LPAs observed the facility had a 2-day supply of perishables and a 7-day supply of non-perishable food as required by regulations. Smoke detectors and carbon monoxide detectors tested operational. Fire extinguisher was observed to be fully charged with a service date of February 29, 2024 and located by the kitchen. Gas stove, microwave, washer, and dryer were all inspected and observed to be operable. The garage is used for storage with a portion of the garage converted to a staff room which is kept locked and inaccessible to residents. Toxic chemicals, cleaning solutions, and disinfectants were observed to be locked and inaccessible to residents in the bathroom and under the kitchen sink. Medication cabinet was observed to be locked and centrally stored in the kitchen however, during the medication review, medication named PreserVision was being administered to a resident without a prescription present at the facility; a Deficiency was cited on this date. LPAs observed the First Aid Kit had all the required components. LPAs observed the facility conducted their last emergency disaster drill on October 1, 2024 and is conducted every 3 months.

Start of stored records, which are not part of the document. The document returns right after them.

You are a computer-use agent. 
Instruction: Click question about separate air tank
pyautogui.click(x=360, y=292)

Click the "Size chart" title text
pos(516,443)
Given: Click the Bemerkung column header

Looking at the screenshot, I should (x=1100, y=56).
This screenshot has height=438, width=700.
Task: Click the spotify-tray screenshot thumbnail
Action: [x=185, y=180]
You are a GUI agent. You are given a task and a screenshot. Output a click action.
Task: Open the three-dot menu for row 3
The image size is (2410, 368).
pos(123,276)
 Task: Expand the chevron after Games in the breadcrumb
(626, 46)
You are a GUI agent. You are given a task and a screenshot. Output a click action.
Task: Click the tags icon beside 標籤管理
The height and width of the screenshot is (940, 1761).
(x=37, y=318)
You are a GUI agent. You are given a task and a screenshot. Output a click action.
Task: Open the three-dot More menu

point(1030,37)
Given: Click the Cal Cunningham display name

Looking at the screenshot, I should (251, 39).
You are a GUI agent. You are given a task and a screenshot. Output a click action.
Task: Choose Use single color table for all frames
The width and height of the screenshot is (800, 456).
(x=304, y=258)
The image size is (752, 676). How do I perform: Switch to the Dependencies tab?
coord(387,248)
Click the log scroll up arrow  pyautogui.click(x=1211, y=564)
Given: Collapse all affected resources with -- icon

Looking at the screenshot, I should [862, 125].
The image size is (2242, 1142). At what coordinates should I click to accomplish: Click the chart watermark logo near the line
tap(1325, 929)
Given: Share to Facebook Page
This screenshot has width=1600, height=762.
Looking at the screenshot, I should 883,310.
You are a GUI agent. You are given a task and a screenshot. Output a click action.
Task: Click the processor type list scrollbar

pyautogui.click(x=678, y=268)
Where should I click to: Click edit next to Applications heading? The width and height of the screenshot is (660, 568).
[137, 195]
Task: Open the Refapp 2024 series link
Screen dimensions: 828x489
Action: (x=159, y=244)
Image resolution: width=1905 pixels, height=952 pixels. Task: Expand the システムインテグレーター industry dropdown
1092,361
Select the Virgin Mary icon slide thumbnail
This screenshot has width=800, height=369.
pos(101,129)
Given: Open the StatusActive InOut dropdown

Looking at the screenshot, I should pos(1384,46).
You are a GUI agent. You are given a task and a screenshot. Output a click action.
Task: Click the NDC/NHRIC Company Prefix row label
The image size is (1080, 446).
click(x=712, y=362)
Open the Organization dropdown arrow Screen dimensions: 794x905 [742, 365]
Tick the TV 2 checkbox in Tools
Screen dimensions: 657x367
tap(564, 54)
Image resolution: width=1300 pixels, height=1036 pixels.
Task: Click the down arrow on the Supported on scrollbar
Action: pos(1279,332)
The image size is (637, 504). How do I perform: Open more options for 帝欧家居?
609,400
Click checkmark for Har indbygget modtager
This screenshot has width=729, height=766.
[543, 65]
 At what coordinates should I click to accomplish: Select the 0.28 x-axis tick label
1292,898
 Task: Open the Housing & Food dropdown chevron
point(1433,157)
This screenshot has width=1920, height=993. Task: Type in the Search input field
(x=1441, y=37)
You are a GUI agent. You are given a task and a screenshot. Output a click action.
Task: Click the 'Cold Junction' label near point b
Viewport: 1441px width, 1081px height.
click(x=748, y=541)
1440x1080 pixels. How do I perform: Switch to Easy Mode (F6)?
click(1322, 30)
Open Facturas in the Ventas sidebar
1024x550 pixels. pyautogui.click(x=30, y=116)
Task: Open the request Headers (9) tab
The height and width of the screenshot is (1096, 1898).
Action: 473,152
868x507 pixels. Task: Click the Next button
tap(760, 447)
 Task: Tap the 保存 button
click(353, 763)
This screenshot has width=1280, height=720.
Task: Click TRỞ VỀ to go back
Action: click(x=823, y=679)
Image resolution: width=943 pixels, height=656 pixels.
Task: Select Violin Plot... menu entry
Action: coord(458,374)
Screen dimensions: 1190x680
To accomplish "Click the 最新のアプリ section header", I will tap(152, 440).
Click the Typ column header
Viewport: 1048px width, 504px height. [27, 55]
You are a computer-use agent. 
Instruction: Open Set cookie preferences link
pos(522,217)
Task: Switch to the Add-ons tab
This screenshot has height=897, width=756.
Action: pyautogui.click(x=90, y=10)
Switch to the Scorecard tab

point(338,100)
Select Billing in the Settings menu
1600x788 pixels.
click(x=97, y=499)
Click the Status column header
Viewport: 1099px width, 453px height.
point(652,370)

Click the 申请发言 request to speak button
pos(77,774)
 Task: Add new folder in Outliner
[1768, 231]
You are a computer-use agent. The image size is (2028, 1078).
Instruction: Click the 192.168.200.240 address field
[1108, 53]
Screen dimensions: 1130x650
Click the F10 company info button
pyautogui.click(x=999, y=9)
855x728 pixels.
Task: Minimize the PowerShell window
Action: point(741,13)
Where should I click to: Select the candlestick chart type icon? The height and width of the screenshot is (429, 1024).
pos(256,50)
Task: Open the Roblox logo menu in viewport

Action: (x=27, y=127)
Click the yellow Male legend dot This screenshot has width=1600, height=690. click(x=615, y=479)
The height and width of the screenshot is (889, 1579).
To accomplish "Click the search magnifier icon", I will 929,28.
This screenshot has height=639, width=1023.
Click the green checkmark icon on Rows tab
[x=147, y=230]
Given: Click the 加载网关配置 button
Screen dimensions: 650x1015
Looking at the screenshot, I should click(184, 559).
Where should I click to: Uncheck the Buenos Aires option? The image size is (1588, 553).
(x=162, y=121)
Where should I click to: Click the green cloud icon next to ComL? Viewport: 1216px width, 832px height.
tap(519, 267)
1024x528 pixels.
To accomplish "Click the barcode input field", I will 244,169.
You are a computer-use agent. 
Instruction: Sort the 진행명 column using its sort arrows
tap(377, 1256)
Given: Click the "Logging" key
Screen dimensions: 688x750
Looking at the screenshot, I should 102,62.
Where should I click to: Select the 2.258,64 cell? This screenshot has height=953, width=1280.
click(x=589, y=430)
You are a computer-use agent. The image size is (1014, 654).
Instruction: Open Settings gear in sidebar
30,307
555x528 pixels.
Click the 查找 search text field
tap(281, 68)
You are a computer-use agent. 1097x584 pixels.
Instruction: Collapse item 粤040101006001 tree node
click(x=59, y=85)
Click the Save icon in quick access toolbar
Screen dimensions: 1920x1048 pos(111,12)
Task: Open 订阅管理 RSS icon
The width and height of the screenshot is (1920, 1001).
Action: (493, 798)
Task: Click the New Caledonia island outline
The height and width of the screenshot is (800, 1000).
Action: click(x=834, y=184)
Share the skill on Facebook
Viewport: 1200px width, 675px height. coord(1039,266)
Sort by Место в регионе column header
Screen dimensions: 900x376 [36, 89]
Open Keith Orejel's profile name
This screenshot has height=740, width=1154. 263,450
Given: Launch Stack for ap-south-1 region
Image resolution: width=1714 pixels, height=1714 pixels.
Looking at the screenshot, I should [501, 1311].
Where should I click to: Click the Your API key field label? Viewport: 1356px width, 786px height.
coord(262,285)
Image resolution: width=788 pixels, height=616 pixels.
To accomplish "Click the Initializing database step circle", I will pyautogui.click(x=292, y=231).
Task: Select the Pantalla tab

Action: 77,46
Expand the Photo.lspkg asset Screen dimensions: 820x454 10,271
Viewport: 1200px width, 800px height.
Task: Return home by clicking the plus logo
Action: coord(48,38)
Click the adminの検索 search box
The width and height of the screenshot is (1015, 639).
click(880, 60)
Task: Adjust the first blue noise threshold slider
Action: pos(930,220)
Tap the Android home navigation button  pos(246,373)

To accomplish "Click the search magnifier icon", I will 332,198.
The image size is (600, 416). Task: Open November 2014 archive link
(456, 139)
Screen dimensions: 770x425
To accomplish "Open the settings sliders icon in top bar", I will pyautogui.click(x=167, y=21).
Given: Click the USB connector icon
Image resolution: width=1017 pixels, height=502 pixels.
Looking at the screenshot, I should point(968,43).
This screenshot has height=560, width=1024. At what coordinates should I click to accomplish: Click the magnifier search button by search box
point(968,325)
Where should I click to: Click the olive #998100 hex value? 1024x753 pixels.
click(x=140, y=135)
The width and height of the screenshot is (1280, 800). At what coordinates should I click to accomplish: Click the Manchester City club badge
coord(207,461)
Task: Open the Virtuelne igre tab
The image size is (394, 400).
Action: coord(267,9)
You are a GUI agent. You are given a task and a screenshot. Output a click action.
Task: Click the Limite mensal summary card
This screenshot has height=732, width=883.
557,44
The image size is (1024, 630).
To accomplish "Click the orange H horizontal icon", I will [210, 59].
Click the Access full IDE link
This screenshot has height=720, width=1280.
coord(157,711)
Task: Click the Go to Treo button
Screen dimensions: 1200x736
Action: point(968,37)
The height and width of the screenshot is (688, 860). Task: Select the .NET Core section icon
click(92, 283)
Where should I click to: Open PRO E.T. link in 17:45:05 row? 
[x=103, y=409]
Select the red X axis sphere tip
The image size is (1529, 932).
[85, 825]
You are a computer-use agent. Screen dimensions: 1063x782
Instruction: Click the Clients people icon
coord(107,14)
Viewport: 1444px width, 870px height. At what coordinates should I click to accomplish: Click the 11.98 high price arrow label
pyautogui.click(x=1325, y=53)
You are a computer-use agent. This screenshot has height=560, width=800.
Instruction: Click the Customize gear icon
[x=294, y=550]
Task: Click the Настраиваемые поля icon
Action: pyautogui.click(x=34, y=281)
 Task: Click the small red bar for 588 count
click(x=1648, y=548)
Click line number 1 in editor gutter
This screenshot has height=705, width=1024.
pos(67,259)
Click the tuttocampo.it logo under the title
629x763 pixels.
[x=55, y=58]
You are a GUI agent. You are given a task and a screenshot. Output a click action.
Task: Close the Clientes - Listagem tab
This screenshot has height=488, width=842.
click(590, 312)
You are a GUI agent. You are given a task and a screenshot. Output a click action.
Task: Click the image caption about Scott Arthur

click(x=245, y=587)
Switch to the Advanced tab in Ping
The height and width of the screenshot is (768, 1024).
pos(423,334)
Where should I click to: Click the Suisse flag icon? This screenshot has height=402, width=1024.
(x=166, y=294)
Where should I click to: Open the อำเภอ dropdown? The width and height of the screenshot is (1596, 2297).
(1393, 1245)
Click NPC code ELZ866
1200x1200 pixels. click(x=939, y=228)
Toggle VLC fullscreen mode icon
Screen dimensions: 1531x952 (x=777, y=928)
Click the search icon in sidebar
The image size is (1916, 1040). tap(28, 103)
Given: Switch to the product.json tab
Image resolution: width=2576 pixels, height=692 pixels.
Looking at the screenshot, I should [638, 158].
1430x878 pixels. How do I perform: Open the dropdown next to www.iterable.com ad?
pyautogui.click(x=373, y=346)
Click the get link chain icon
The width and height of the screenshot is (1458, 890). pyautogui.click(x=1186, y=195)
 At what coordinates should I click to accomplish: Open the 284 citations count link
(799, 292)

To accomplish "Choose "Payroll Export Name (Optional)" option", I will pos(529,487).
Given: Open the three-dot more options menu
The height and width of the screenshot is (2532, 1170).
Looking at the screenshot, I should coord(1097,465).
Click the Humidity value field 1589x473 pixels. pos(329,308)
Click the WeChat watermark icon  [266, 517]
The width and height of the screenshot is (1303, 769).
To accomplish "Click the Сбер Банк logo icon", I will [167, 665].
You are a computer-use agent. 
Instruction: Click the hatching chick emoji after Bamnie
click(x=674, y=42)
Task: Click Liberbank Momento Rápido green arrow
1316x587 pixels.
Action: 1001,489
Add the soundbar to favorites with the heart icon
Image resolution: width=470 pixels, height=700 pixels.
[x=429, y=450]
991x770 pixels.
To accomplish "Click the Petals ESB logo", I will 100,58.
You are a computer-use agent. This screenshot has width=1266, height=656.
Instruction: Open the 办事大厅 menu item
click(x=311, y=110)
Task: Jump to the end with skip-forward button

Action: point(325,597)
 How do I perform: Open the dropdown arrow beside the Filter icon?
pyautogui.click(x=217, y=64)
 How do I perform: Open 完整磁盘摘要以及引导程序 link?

Based on the observations made during today’s inspection, a deficiency is being cited per Title 22 Division 6 of the California Code of Regulations. An exit interview was conducted and a copy of this report and appeal rights was emailed to the Administrator due to a printer error.
SUPERVISORS NAME: Armando J Lucero
LICENSING EVALUATOR NAME: Nancy Guillen
LICENSING EVALUATOR SIGNATURE:

DATE: 12/31/2024
I acknowledge receipt of this form and understand my licensing appeal rights as explained and received.